_TASK TO CARRY OUT_
Restate all the data exactly, so that each line is the same as before.

[Dataset entries]
↓

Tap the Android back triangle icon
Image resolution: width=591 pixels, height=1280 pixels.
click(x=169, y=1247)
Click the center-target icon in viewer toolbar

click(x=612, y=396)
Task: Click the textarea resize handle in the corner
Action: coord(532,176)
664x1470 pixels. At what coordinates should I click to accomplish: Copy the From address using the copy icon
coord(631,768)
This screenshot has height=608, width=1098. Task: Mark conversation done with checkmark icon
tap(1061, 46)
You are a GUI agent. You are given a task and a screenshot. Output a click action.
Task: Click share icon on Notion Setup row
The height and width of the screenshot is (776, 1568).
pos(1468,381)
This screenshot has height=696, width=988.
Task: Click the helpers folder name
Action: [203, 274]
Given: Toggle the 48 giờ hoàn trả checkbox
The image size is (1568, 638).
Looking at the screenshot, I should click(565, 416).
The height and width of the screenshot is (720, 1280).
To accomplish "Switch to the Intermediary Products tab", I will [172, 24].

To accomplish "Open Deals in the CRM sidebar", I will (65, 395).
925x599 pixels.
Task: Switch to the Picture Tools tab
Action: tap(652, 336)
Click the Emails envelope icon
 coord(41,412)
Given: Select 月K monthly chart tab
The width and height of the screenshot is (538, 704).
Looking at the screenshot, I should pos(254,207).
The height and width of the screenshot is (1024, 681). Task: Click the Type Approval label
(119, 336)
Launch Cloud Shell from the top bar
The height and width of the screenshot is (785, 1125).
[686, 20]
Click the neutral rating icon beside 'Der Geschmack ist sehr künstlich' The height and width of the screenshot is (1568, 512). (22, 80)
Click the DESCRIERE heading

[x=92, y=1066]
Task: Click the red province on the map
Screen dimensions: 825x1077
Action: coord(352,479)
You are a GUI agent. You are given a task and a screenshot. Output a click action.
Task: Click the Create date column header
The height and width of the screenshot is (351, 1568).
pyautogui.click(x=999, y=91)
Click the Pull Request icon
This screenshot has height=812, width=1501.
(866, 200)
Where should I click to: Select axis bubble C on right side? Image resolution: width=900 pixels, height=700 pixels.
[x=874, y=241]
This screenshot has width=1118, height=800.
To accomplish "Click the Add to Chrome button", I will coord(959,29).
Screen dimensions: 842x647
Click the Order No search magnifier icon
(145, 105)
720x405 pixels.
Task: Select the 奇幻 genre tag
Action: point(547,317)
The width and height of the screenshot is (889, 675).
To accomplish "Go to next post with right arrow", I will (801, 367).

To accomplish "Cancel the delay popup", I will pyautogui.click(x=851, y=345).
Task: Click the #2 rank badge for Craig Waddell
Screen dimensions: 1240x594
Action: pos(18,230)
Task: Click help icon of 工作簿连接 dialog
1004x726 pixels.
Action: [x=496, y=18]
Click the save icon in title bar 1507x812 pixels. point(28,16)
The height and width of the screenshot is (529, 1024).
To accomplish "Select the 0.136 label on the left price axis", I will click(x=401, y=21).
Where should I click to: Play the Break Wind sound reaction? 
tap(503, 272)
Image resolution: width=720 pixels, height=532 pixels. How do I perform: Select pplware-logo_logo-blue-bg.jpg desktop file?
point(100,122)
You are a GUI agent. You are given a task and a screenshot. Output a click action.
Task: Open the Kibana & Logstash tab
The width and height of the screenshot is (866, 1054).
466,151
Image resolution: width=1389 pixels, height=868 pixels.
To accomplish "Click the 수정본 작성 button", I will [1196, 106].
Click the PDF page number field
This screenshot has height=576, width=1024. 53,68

↑

_WRITTEN ANSWER_
Tap the Android back triangle icon
Image resolution: width=591 pixels, height=1280 pixels.
click(x=169, y=1247)
Click the center-target icon in viewer toolbar

click(x=612, y=396)
Task: Click the textarea resize handle in the corner
Action: coord(532,176)
664x1470 pixels. At what coordinates should I click to accomplish: Copy the From address using the copy icon
coord(631,768)
This screenshot has height=608, width=1098. Task: Mark conversation done with checkmark icon
tap(1061, 46)
You are a GUI agent. You are given a task and a screenshot. Output a click action.
Task: Click share icon on Notion Setup row
The height and width of the screenshot is (776, 1568).
pos(1468,381)
This screenshot has height=696, width=988.
Task: Click the helpers folder name
Action: [203, 274]
Given: Toggle the 48 giờ hoàn trả checkbox
The image size is (1568, 638).
Looking at the screenshot, I should click(565, 416).
The height and width of the screenshot is (720, 1280).
To accomplish "Switch to the Intermediary Products tab", I will [172, 24].

To accomplish "Open Deals in the CRM sidebar", I will (65, 395).
925x599 pixels.
Task: Switch to the Picture Tools tab
Action: tap(652, 336)
Click the Emails envelope icon
 coord(41,412)
Given: Select 月K monthly chart tab
The width and height of the screenshot is (538, 704).
Looking at the screenshot, I should pos(254,207).
The height and width of the screenshot is (1024, 681). Task: Click the Type Approval label
(119, 336)
Launch Cloud Shell from the top bar
The height and width of the screenshot is (785, 1125).
[686, 20]
Click the neutral rating icon beside 'Der Geschmack ist sehr künstlich' The height and width of the screenshot is (1568, 512). (22, 80)
Click the DESCRIERE heading

[x=92, y=1066]
Task: Click the red province on the map
Screen dimensions: 825x1077
Action: coord(352,479)
You are a GUI agent. You are given a task and a screenshot. Output a click action.
Task: Click the Create date column header
The height and width of the screenshot is (351, 1568).
pyautogui.click(x=999, y=91)
Click the Pull Request icon
This screenshot has height=812, width=1501.
(866, 200)
Where should I click to: Select axis bubble C on right side? Image resolution: width=900 pixels, height=700 pixels.
[x=874, y=241]
This screenshot has width=1118, height=800.
To accomplish "Click the Add to Chrome button", I will coord(959,29).
Screen dimensions: 842x647
Click the Order No search magnifier icon
(145, 105)
720x405 pixels.
Task: Select the 奇幻 genre tag
Action: point(547,317)
The width and height of the screenshot is (889, 675).
To accomplish "Go to next post with right arrow", I will (801, 367).

To accomplish "Cancel the delay popup", I will pyautogui.click(x=851, y=345).
Task: Click the #2 rank badge for Craig Waddell
Screen dimensions: 1240x594
Action: pos(18,230)
Task: Click help icon of 工作簿连接 dialog
1004x726 pixels.
Action: [x=496, y=18]
Click the save icon in title bar 1507x812 pixels. point(28,16)
The height and width of the screenshot is (529, 1024).
To accomplish "Select the 0.136 label on the left price axis", I will click(x=401, y=21).
Where should I click to: Play the Break Wind sound reaction? 
tap(503, 272)
Image resolution: width=720 pixels, height=532 pixels. How do I perform: Select pplware-logo_logo-blue-bg.jpg desktop file?
point(100,122)
You are a GUI agent. You are given a task and a screenshot. Output a click action.
Task: Open the Kibana & Logstash tab
The width and height of the screenshot is (866, 1054).
466,151
Image resolution: width=1389 pixels, height=868 pixels.
To accomplish "Click the 수정본 작성 button", I will [1196, 106].
Click the PDF page number field
This screenshot has height=576, width=1024. 53,68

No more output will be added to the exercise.